How to transfer learning
Once you have pre-trained a language model, there are two general ways to apply it to other downstream tasks: one is feature-based, and two, fine-tuning. In principle, both ways can be used for all the four models.
Feature-based
This method utilizes task-specific neural network models. It usually adds a latent output vector, composed of appropriate layers from the pre-trained language model. For example, you can add a latent output vector from ELMo to the CNN model for text classification as shown in the diagram below.
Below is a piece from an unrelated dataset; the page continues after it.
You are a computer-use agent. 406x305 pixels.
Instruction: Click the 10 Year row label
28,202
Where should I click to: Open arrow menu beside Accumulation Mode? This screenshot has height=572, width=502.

The pros and cons of this model are:
- Pros
- Requires less resources than fine-tuning
- Cons
- Requires a customized model for each downstream task
- (Generally) Scores lower than fine-tuning
Fine-tuning
A unified architecture of a pre-trained network plus several simple linear layers can be used for any task like example from OpenAI Transformer as shown below. The pre-trained network will be trained again (fine-tuned) together with extra linear layers on the task specific data set.
The pros and cons of this model are:
- Pros
- Simple structure
- (Generally) Scores higher than feature-based
- Cons
- Requires more resources due to re-training pre-trained models that are originally big
- Larger latency is expected when serving (as a trade-off for higher score)
Summary
Thank you for going through this with me. Let's wrap-up and draw some practical conclusions from an engineering point of view.
- Advanced language models have universal linguistic capabilities
- More detailed theory of what they can, and can’t are likely to be the focus of coming researches this year
- Development of best practices has not completed (yet)
- Basic components such as LSTM/Transformer can be combined with other techniques to strengthen its features
- Task design plays crucial role to enhance learning
- Different from research, deployment into production will require careful design and trade-off between raw score and system performance
Happy new year to you all, and do look forward to more exciting advancement in NLP!